A staunch supporter of education, she served on the higher education transition team for Governors Buddy Roemer and Mike Foster. She also co-chaired Governor Bobby Jindal's transition committee on ethics and chaired the Southfield School Book Fair.

She also served on a number of boards, including
- the Biomedical Research Foundation of Northwest Louisiana
- the State Fair of Louisiana
- Community Renewal International
- the Shreveport Symphony Orchestra
- the Shreveport Committee of 100
- the Louisiana Committee of 100 for Economic Development
- the National D-Day Museum
- Southfield School Foundation
- Centenary College of Louisiana (life member)
- Louisiana State University
- Louisiana Governor's Mansion Foundation

==Honors==
The Kilpatrick Life Insurance Company Endowed Chair for Insurance and Financial Service at Louisiana State University Shreveport was established in her honor by those in the state's insurance industry. In addition to becoming one of the first female members of the Rotary Club of Shreveport, she was awarded a Paul Harris Fellowship by the club. The Virginia Shehee Service Award was established in her name by the Southern Hills Business Association.

Centenary College and Northwestern State University both awarded her honorary doctorates. She was named a "Sweatheart for life" by the Tau Kappa Epsilon fraternity. Louisiana State University Shreveport declared her to be a Distinguished Business Executive on Campus. The Biomedical Research Institute at the LSU Health Sciences Center Shreveport was named for Shehee.

She was inducted into the Centenary College of Louisiana Alumni Hall of Fame, the C.E. Byrd High School Hall of Fame, (Note: She was one of the first five members.) the Louisiana State University Shreveport's Women in Government Hall of Fame, the North Louisiana Business Hall of Fame as a business laureate, and the Louisiana Political Hall of Fame.

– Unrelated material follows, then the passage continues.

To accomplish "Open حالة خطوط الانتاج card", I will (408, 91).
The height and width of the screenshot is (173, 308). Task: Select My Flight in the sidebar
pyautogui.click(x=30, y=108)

Pope John Paul II awarded her the Benemerenti Medal. Other awards include the Shreveport Medical Society award for Outstanding Contribution to the Advancement of Medicine, the Clyde E. Fant Memorial Award for Community Service, the Liberty Bell Award from Shreveport Bar Association, the Arthritis Foundation Award, the Patron of Architecture from Louisiana Architecture Foundation the "Pilot of the Year" of LSUS, and the Philanthropy, Volunteerism, and Community Leadership Award from Louisiana Association of Non-Profit Organizations. Shehee was the first woman to be named "Mr. Shreveport" by the Optimist Club. She received the Distinguished Sales Award from Sales & Marketing Executives of Shreveport/Bossier, the Rotary Club of Shreveport's Service Above Self Award.

The March of Dimes named her the Citizen of the Year, and she also won the Samaritan Counseling Center's Samaritan Award, and the Shreveport Chamber of Commerce's Business Leader of the Year award, where she was the first female recipient. The Volunteers of America gave her the Light House Award, Gardens of the American Rose Society bestowed their Mary Johnston Award for Outstanding Service upon her, and Louisiana Public Broadcasting named her a Louisiana Legend.